§ WHAT IS BEING ASKED: Could the listing below be reproduced exactly, minus its pictures?

◆ ◆ ◆ ◆ ◆

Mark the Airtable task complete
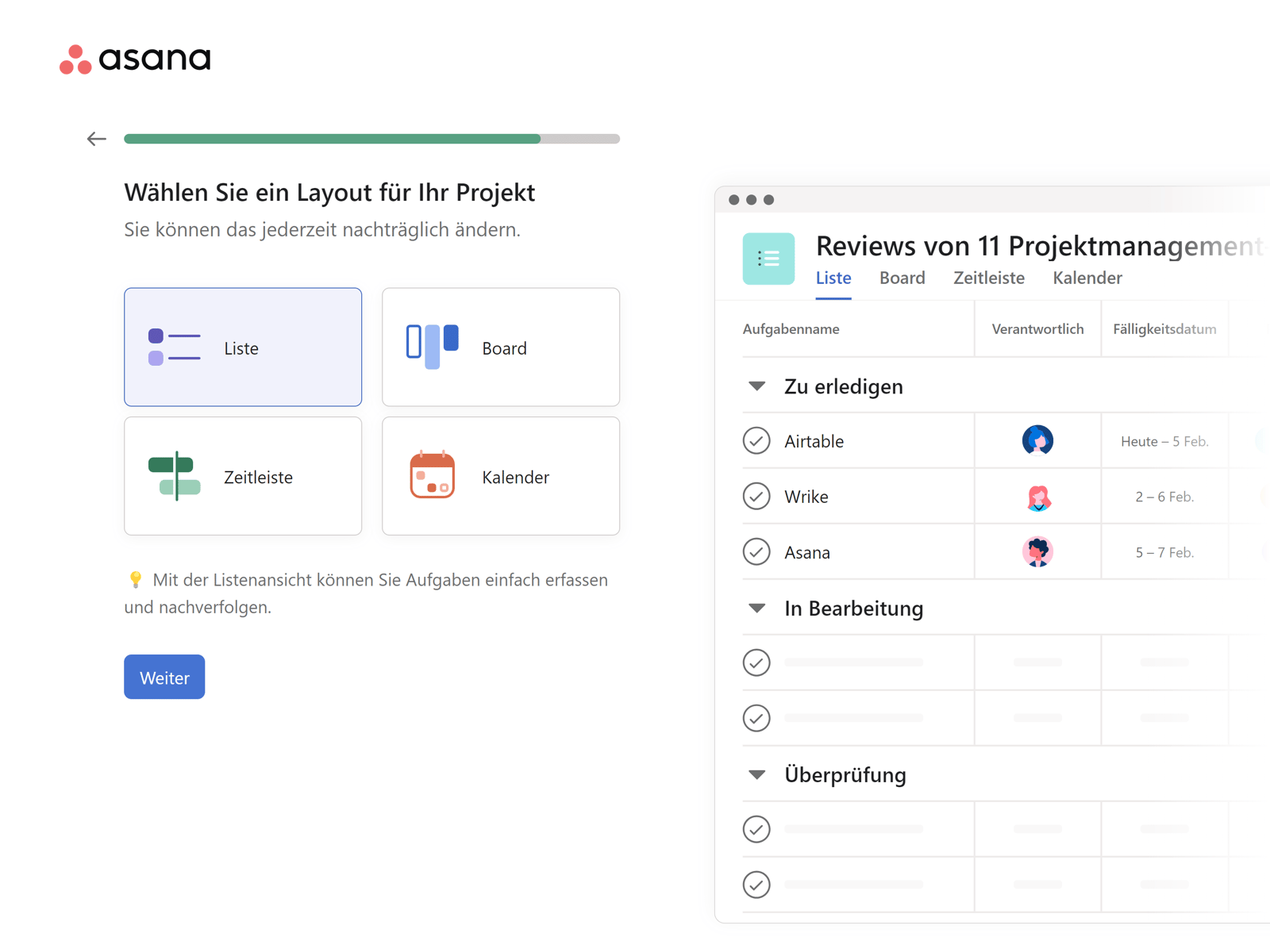This screenshot has width=1270, height=952. coord(756,441)
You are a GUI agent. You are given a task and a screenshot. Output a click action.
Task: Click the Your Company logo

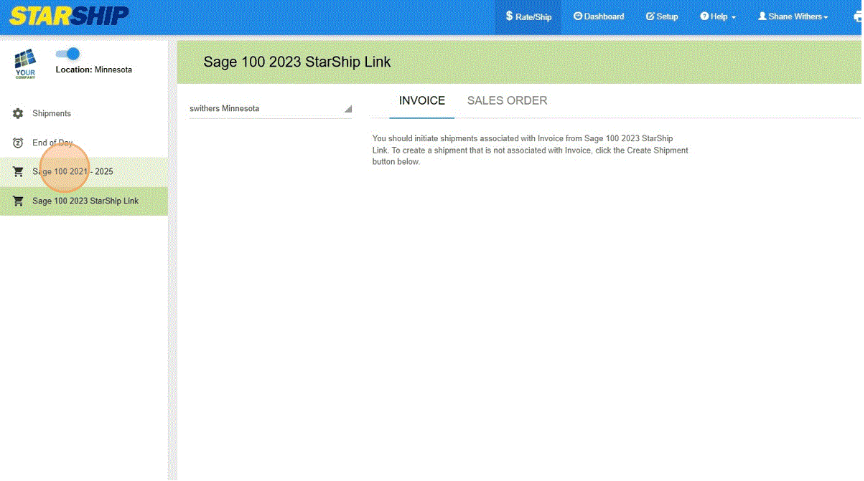(25, 64)
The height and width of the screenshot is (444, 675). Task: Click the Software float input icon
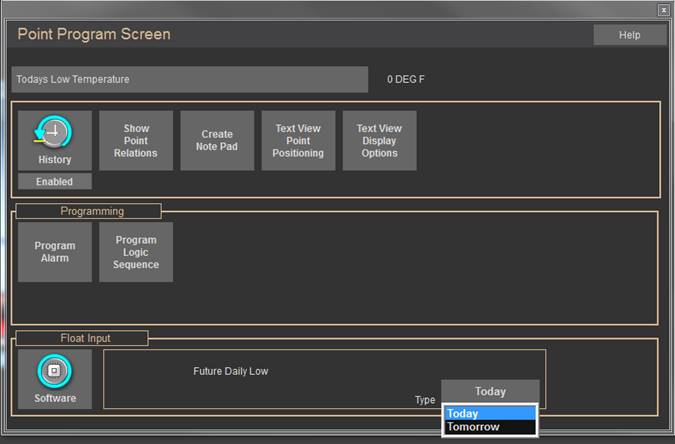point(55,373)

◆ ◆ ◆ ◆ ◆

§ ANSWER TO THIS PROBLEM:
Mark the Airtable task complete
This screenshot has width=1270, height=952. coord(756,441)
You are a GUI agent. You are given a task and a screenshot. Output a click action.
Task: Click the Your Company logo

(25, 64)
The height and width of the screenshot is (444, 675). Task: Click the Software float input icon
point(55,373)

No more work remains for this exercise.